Tax classes in Germany: TL;DR
In nutshell; your tax class in Germany is more or less defined by your marital status. Depending on this, you will be put in different categories by the Finanzamt. This will help your employer apply the correct tax rate on your payslip, hence the name “Lohnsteuerklasse”. This impacts how much wage tax (“Lohnsteuerabzug”), solidarity contribution (“Solidaritätszuschlag”) and Church tax (“Kirchensteuer”) will be taken from your gross salary.
In other words, your net salary is directly related to your tax class in Germany.
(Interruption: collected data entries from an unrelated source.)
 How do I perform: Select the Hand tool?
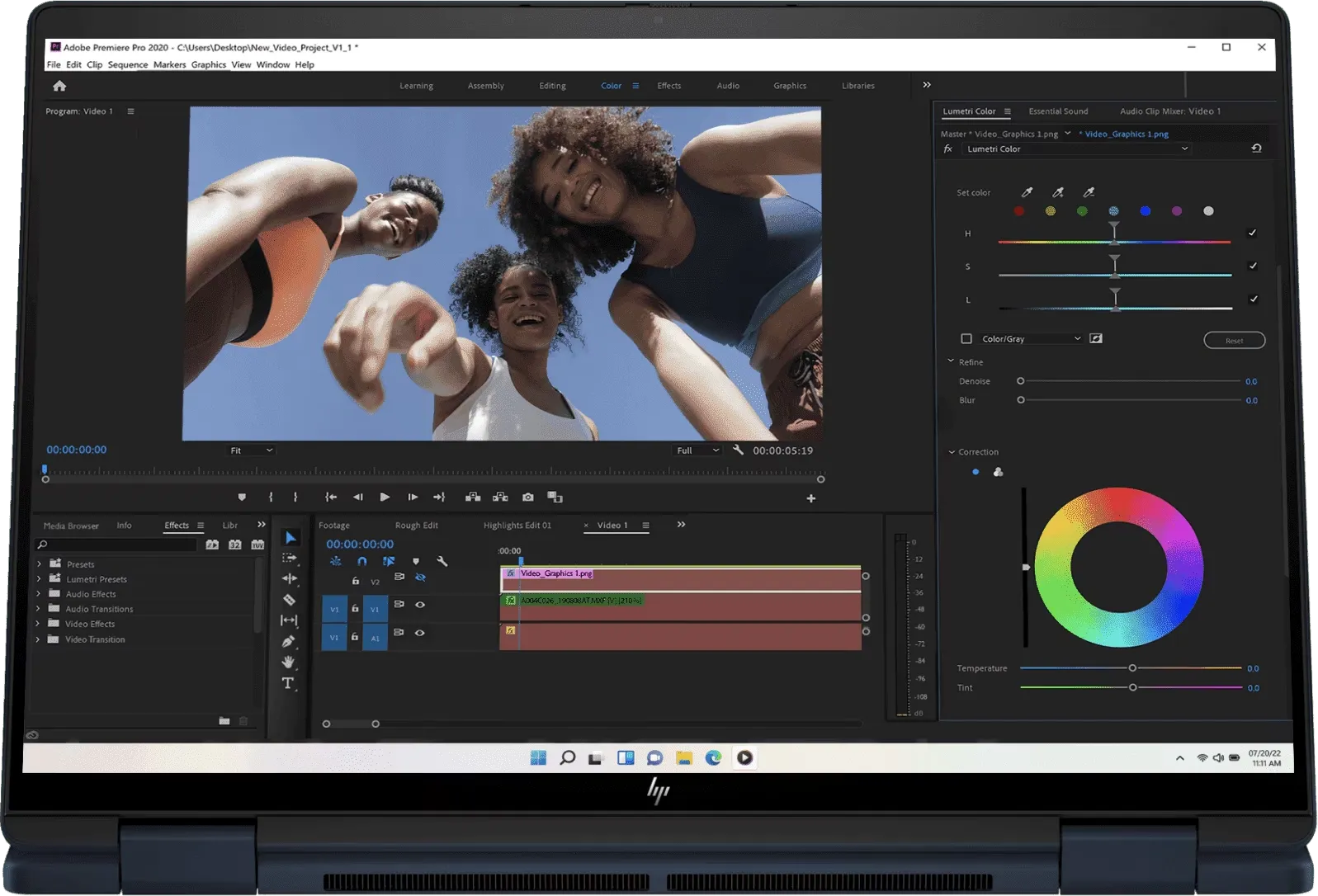[x=288, y=662]
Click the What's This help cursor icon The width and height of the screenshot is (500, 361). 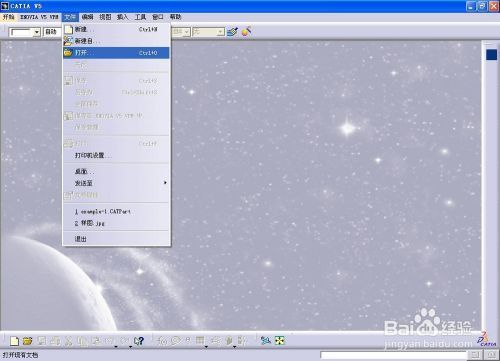[x=139, y=341]
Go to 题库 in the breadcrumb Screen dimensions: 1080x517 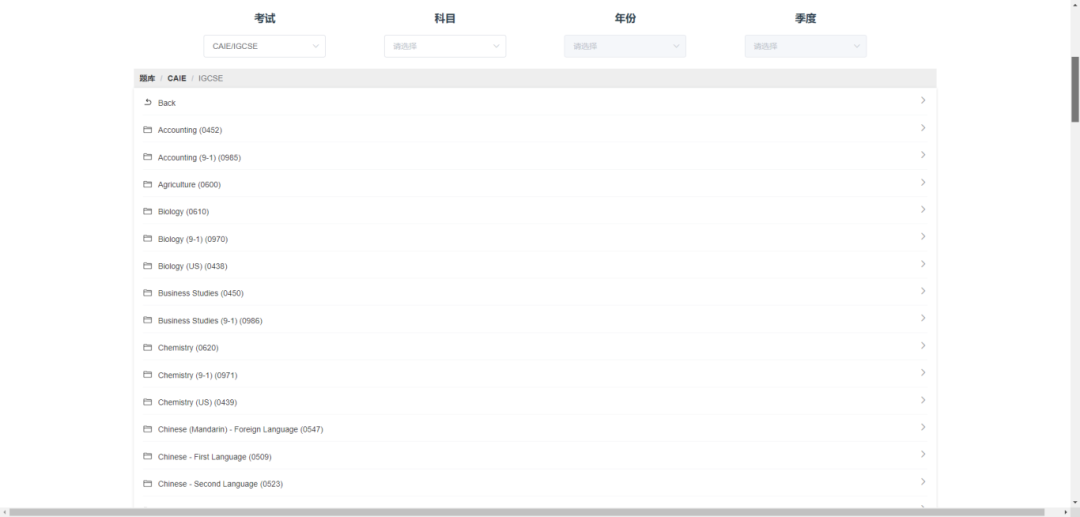[147, 78]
There are 6 categories overall

Tax class Marital status
Steuerklasse 1  You are single, widow(er), separated/divorced
Steuerklasse 2  You are a single parent
Steuerklasse 3  You are married with a higher income (than your partner in Steuerklasse 5)
Steuerklasse 4  You are married with both equivalent income
Steuerklasse 5  You are married with a lower income (than your partner in Steuerklasse 3)
Steuerklasse 6  The class used for additional jobs (Nebenjob or Zweitjob)
Attention married people: you can save money
As you can see, married people can belong to different classes and optimize differently. By default, the Finanzamt will put both partners in tax class 4, when you first register your marriage or marry in Germany. However, for a lot of households, this is often not the best solution. Why, you ask?

It’s quite simple really: the German tax system knows that the higher-earner is often bearing more of the costs in the household. The idea here is to allow for a tax rebate when one of the partners earns significantly less than the other. As a result, moving from tax class 4 to tax class 3/5 might increase the net salary for the higher earner.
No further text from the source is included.